Task:
Please transcribe the entries below without changing a single character.

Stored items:

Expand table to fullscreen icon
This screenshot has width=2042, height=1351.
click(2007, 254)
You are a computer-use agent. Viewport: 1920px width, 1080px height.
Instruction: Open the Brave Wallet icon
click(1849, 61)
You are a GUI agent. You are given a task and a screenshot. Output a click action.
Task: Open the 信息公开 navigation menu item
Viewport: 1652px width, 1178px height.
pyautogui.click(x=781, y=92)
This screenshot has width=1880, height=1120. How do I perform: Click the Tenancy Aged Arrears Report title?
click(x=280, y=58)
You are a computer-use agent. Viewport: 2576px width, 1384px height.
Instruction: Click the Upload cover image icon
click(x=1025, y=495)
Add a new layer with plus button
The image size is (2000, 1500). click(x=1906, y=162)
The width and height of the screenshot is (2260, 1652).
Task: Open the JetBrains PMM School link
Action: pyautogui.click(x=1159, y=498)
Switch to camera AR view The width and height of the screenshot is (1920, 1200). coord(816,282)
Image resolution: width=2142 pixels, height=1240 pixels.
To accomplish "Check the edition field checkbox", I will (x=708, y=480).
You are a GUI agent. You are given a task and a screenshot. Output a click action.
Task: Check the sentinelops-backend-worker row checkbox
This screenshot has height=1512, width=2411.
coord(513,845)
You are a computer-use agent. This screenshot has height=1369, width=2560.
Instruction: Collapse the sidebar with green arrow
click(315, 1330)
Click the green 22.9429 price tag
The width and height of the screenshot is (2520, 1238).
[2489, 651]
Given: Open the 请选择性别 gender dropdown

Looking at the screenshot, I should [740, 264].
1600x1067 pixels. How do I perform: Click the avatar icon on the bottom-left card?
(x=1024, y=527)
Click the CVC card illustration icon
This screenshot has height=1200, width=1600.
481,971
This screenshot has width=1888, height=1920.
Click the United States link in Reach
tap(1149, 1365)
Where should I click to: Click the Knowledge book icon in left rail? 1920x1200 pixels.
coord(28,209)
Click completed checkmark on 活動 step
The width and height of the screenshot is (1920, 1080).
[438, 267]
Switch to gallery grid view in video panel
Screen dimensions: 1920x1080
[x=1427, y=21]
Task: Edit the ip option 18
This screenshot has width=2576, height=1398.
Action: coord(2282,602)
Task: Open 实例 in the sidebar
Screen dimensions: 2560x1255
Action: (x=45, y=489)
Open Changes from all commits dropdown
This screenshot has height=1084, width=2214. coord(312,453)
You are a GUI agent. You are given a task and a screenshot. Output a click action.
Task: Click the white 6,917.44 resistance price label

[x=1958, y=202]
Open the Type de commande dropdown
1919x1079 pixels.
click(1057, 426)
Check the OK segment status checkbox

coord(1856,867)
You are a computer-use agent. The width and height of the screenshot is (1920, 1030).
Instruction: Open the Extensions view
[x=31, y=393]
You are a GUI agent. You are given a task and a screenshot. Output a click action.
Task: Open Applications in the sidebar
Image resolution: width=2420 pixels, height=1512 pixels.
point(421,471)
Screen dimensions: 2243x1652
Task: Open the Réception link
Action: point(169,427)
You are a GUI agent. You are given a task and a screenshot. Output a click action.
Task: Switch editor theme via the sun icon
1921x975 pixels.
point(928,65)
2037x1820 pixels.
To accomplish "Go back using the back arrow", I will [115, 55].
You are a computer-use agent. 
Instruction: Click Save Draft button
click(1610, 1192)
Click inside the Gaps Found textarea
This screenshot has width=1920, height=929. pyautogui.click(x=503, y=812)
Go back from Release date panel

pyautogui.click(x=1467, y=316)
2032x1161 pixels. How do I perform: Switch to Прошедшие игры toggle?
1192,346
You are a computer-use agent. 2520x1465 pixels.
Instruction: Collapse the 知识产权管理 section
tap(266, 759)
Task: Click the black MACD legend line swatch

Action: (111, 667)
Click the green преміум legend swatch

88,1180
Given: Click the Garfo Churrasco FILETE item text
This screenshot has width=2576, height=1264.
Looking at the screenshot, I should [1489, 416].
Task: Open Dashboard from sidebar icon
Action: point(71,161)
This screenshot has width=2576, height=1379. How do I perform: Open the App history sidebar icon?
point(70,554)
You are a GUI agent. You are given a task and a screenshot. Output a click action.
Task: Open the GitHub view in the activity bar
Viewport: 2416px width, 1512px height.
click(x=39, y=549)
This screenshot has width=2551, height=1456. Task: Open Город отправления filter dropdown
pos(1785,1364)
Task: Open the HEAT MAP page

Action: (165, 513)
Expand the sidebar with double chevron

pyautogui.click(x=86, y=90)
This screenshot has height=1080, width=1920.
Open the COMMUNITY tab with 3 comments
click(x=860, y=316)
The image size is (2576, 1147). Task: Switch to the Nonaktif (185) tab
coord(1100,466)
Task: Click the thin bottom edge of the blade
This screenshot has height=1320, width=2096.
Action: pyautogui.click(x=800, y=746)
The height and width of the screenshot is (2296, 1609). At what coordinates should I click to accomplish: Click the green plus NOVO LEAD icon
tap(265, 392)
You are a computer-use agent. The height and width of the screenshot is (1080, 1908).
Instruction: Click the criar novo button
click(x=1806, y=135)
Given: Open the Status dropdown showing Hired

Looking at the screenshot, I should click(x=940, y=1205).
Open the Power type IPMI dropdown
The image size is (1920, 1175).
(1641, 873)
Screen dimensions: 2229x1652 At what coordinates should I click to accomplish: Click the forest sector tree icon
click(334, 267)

Answer section:
Expand table to fullscreen icon
This screenshot has width=2042, height=1351.
click(2007, 254)
You are a computer-use agent. Viewport: 1920px width, 1080px height.
Instruction: Open the Brave Wallet icon
click(1849, 61)
You are a GUI agent. You are given a task and a screenshot. Output a click action.
Task: Open the 信息公开 navigation menu item
Viewport: 1652px width, 1178px height.
pyautogui.click(x=781, y=92)
This screenshot has width=1880, height=1120. How do I perform: Click the Tenancy Aged Arrears Report title?
click(x=280, y=58)
You are a computer-use agent. Viewport: 2576px width, 1384px height.
Instruction: Click the Upload cover image icon
click(x=1025, y=495)
Add a new layer with plus button
The image size is (2000, 1500). click(x=1906, y=162)
The width and height of the screenshot is (2260, 1652).
Task: Open the JetBrains PMM School link
Action: pyautogui.click(x=1159, y=498)
Switch to camera AR view The width and height of the screenshot is (1920, 1200). coord(816,282)
Image resolution: width=2142 pixels, height=1240 pixels.
To accomplish "Check the edition field checkbox", I will (x=708, y=480).
You are a GUI agent. You are given a task and a screenshot. Output a click action.
Task: Check the sentinelops-backend-worker row checkbox
This screenshot has height=1512, width=2411.
coord(513,845)
You are a computer-use agent. This screenshot has height=1369, width=2560.
Instruction: Collapse the sidebar with green arrow
click(315, 1330)
Click the green 22.9429 price tag
The width and height of the screenshot is (2520, 1238).
[2489, 651]
Given: Open the 请选择性别 gender dropdown

Looking at the screenshot, I should [740, 264].
1600x1067 pixels. How do I perform: Click the avatar icon on the bottom-left card?
(x=1024, y=527)
Click the CVC card illustration icon
This screenshot has height=1200, width=1600.
481,971
This screenshot has width=1888, height=1920.
Click the United States link in Reach
tap(1149, 1365)
Where should I click to: Click the Knowledge book icon in left rail? 1920x1200 pixels.
coord(28,209)
Click completed checkmark on 活動 step
The width and height of the screenshot is (1920, 1080).
[438, 267]
Switch to gallery grid view in video panel
Screen dimensions: 1920x1080
[x=1427, y=21]
Task: Edit the ip option 18
This screenshot has width=2576, height=1398.
Action: coord(2282,602)
Task: Open 实例 in the sidebar
Screen dimensions: 2560x1255
Action: (x=45, y=489)
Open Changes from all commits dropdown
This screenshot has height=1084, width=2214. coord(312,453)
You are a GUI agent. You are given a task and a screenshot. Output a click action.
Task: Click the white 6,917.44 resistance price label

[x=1958, y=202]
Open the Type de commande dropdown
1919x1079 pixels.
click(1057, 426)
Check the OK segment status checkbox

coord(1856,867)
You are a computer-use agent. The width and height of the screenshot is (1920, 1030).
Instruction: Open the Extensions view
[x=31, y=393]
You are a GUI agent. You are given a task and a screenshot. Output a click action.
Task: Open Applications in the sidebar
Image resolution: width=2420 pixels, height=1512 pixels.
point(421,471)
Screen dimensions: 2243x1652
Task: Open the Réception link
Action: point(169,427)
You are a GUI agent. You are given a task and a screenshot. Output a click action.
Task: Switch editor theme via the sun icon
1921x975 pixels.
point(928,65)
2037x1820 pixels.
To accomplish "Go back using the back arrow", I will [115, 55].
You are a computer-use agent. 
Instruction: Click Save Draft button
click(1610, 1192)
Click inside the Gaps Found textarea
This screenshot has width=1920, height=929. pyautogui.click(x=503, y=812)
Go back from Release date panel

pyautogui.click(x=1467, y=316)
2032x1161 pixels. How do I perform: Switch to Прошедшие игры toggle?
1192,346
You are a computer-use agent. 2520x1465 pixels.
Instruction: Collapse the 知识产权管理 section
tap(266, 759)
Task: Click the black MACD legend line swatch

Action: (111, 667)
Click the green преміум legend swatch

88,1180
Given: Click the Garfo Churrasco FILETE item text
This screenshot has width=2576, height=1264.
Looking at the screenshot, I should [1489, 416].
Task: Open Dashboard from sidebar icon
Action: point(71,161)
This screenshot has width=2576, height=1379. How do I perform: Open the App history sidebar icon?
point(70,554)
You are a GUI agent. You are given a task and a screenshot. Output a click action.
Task: Open the GitHub view in the activity bar
Viewport: 2416px width, 1512px height.
click(x=39, y=549)
This screenshot has width=2551, height=1456. Task: Open Город отправления filter dropdown
pos(1785,1364)
Task: Open the HEAT MAP page

Action: (165, 513)
Expand the sidebar with double chevron

pyautogui.click(x=86, y=90)
This screenshot has height=1080, width=1920.
Open the COMMUNITY tab with 3 comments
click(x=860, y=316)
The image size is (2576, 1147). Task: Switch to the Nonaktif (185) tab
coord(1100,466)
Task: Click the thin bottom edge of the blade
This screenshot has height=1320, width=2096.
Action: pyautogui.click(x=800, y=746)
The height and width of the screenshot is (2296, 1609). At what coordinates should I click to accomplish: Click the green plus NOVO LEAD icon
tap(265, 392)
You are a computer-use agent. The height and width of the screenshot is (1080, 1908).
Instruction: Click the criar novo button
click(x=1806, y=135)
Given: Open the Status dropdown showing Hired

Looking at the screenshot, I should click(x=940, y=1205).
Open the Power type IPMI dropdown
The image size is (1920, 1175).
(1641, 873)
Screen dimensions: 2229x1652 At what coordinates should I click to accomplish: Click the forest sector tree icon
click(334, 267)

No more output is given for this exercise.